EDIT. I take it all back, apparently Five Guys is a thing. Can’t say I’ve ever noticed one though. I doubt I’m their demographic.

You’re not in the demographic for good burgers and fries?

No, he said he wasn’t in the 5 Guys demographic. Completely different thing. :stuck_out_tongue:

I see you’re in Southern California. I understand that there are reports of problems with some of the recent franchising. But generally speaking Five Guys is pretty much the tastiest burger and fries you can get at the fast-food chain level.

Really well made burger and fries in a classy independent, certainly. Mass produced stuff from large chains, not so much. MacDonald’s had its place when I was younger, but now I’m in my 40s I suspect Five Guys, without knowing them, are a bit new on the block for myself, who has moved on to more salubrious establishments.

No, sorry, I wont eat there. The REFUSE to carry 1000 island for their burgers. It’s not that they just dont have any, they *refuse. *

I agree on the burgers: they’re definitely in between the fast food places and a really good burger (they’re not really fast food because your food takes up to 10 minutes to get cooked even though they are pretty fast.)

The fries, however, have the advantage of being fresh, which is much more of a game changer for fries. Even Steak n Shake fries, which are nondescript shoestring-ish things, taste pretty good when fresh and hot.

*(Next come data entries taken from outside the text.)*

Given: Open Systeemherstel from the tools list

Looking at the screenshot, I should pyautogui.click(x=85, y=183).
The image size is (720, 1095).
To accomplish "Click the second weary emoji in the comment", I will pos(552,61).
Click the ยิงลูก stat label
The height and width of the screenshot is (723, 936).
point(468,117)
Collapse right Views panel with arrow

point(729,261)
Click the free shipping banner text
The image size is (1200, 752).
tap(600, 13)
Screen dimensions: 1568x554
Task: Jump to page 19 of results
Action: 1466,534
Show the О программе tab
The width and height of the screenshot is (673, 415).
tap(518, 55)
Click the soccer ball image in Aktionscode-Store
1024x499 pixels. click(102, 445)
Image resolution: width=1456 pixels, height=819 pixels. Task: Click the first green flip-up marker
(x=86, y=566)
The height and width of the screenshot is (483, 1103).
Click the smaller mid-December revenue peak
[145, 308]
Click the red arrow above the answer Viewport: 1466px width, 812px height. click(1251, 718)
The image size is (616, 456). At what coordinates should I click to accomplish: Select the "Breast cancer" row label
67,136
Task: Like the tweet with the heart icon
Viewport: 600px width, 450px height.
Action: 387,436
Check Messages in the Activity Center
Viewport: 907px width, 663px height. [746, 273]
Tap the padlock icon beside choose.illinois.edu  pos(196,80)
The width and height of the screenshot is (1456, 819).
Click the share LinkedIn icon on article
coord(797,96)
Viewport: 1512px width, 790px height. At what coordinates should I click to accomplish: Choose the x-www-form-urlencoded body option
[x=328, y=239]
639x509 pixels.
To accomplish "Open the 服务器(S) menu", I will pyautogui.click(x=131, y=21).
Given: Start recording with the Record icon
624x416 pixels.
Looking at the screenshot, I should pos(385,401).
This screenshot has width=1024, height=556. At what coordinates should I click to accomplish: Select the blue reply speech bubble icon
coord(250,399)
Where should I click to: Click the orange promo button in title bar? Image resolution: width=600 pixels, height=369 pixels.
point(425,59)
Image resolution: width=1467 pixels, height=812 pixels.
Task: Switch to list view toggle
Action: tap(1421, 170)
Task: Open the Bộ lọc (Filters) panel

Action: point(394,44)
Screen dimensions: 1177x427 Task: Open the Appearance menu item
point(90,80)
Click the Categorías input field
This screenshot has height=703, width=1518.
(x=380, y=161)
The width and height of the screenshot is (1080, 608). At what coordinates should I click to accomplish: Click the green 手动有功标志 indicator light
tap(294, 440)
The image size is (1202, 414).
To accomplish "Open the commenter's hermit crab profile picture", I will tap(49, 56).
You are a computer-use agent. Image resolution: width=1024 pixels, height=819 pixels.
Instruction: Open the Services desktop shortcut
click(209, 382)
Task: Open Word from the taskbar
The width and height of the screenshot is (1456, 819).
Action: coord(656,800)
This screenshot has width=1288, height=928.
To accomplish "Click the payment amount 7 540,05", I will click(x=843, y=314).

Plus you get a lot of them at Five Guys.

If he’s in Southern California, Five Guys is a terrible substitute for In-N-Out. (Both places have terrible fries, though.)

Nah, In-N-Out burger with Five Guys fries would be the ultimate fast food burger & fries combo for me.

I think I tried a Five Guys burger once. I don’t recall being impressed.

In&Out has better burgers and yes Five Guys (the one time I tried it, the time they were very rude about having the condiments i wanted) had better fries. But not lots better.